TensorPipe aims to be "backend-agnostic": it doesn't want to be restricted to a
single way of copying data around but wants to be able to choose the fastest
medium from a library of backends, based on the circumstances (e.g., are the two
processes on the same machine?) and on the available hardware (e.g., are the
GPUs connected with NVLink?). TensorPipe strives to have the largest selection
of backends, enabling users to implement specific backends for their systems
(should the default ones prove limited) and encouraging contributions.

The two processes that are establishing a pipe will automatically negotiate
during setup to determine which of the backends they have at their disposal can
be used and how well they would perform, in order to choose the best one in a
way that is completely transparent to the user.

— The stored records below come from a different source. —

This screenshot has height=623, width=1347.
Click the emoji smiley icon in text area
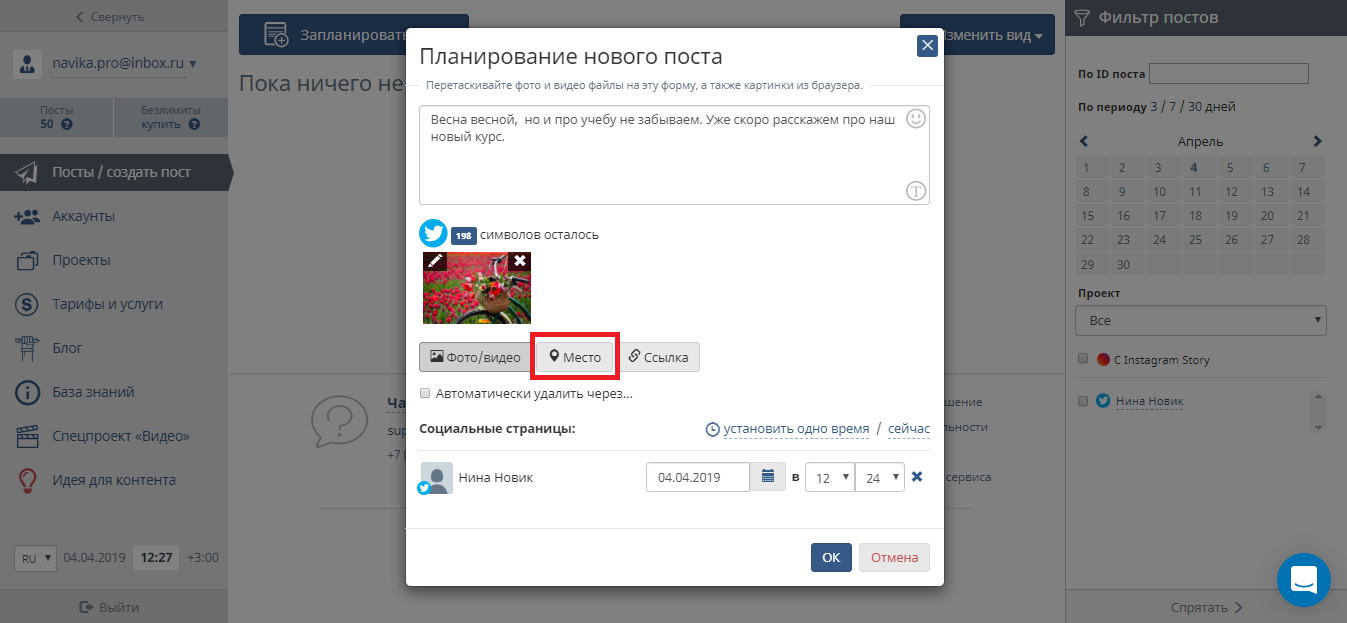click(x=915, y=119)
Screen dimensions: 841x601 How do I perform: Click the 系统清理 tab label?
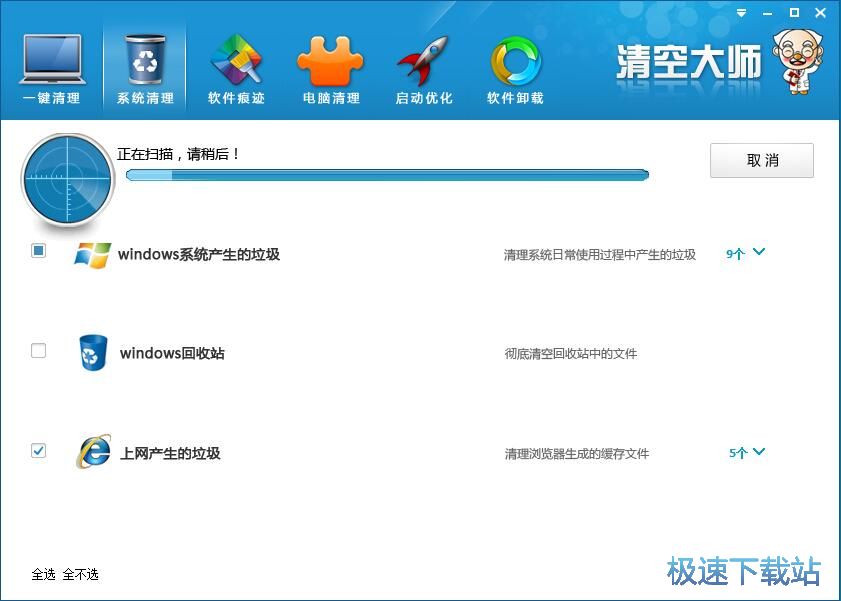point(144,98)
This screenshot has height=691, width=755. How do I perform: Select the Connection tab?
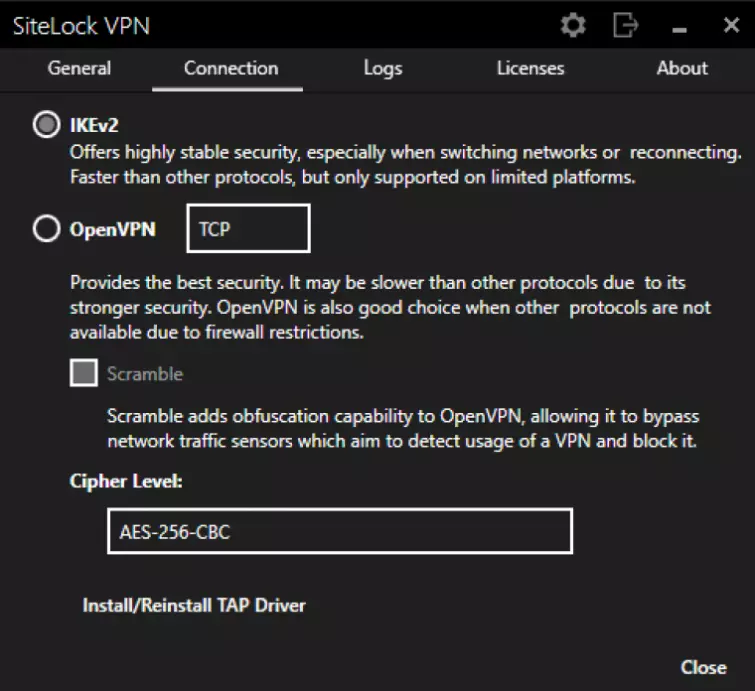coord(231,68)
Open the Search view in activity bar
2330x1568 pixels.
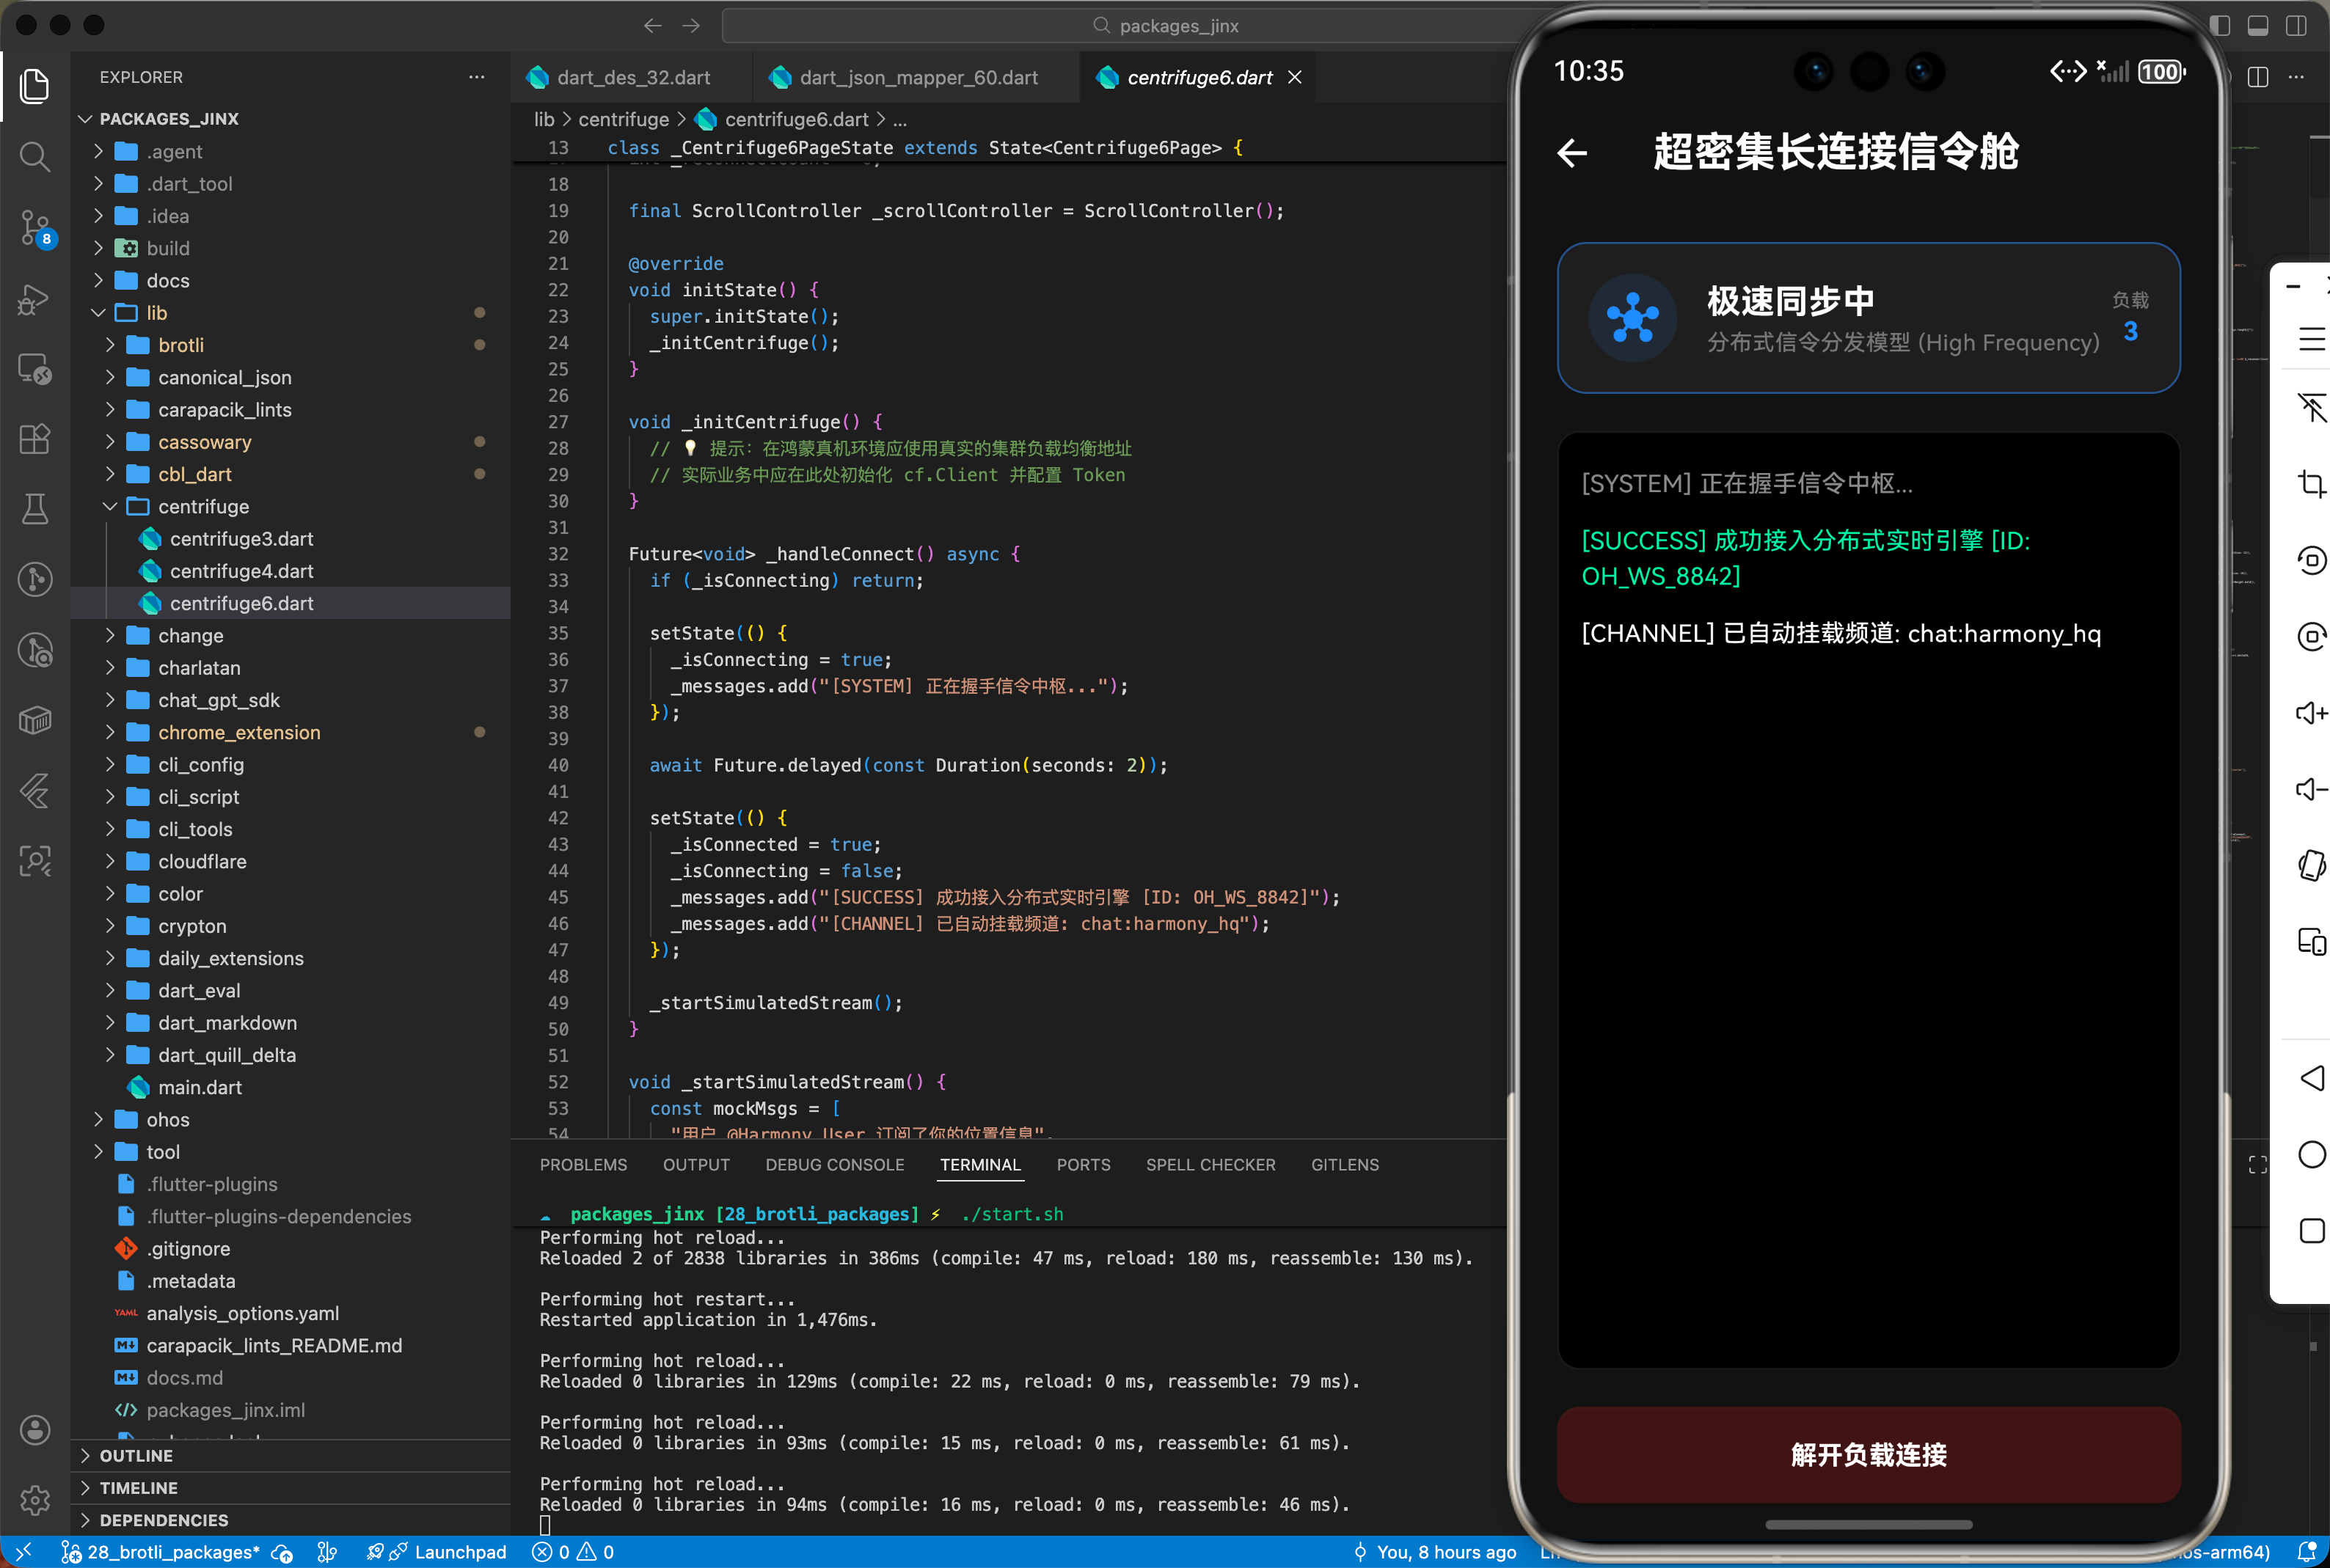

Backends come in two flavors:

- Transports are the connections used by the pipes to transfer control messages,
  and the (smallish) core payloads. They are meant to be lightweight and
  low-latency. The most basic transport is a simple TCP one, which should work
  in all scenarios. A more optimized one, for example, is based on a ring buffer
  allocated in shared memory, which two processes on the same machine can use to
  communicate by performing just a memory copy, without passing through the
  kernel.

- Channels are where the heavy lifting takes place, as they take care of copying
  the (larger) tensor data. High bandwidths are a requirement. Examples include
  multiplexing chunks of data across multiple TCP sockets and processes, so to
  saturate the NIC's bandwidth. Or using a CUDA memcpy call to transfer memory
  from one GPU to another using NVLink.

These different usage patterns promote different design choices when
implementing transports and channels, which means the two are not perfectly
interchangeable. For example, a TCP-based transport is best implemented using a
single connection, whereas a TCP-based channel will benefit from using multiple
connection and chunk and multiplex the payload over them in order to saturate
the bandwidth even on the most powerful NICs.

Moreover, the APIs of transports and channels put different constraints on
them, which demand and permit different approaches. As a rule of thumb, we
require more from the transports: the only out-of-band information they can use
is a simple address, which is all they can use to bootstrap the connection, and
they need to include some "signaling" capabilities (a write on one side "wakes
up" the other side by causing a read). Channels, on the other hand, have much
looser requirements: they basically just need to implement a `memcpy` and, for
anything beyond that, they can leverage a transport that the pipe gives to them
for support.

## License

TensorPipe is BSD licensed, as found in the [LICENSE.txt](LICENSE.txt) file.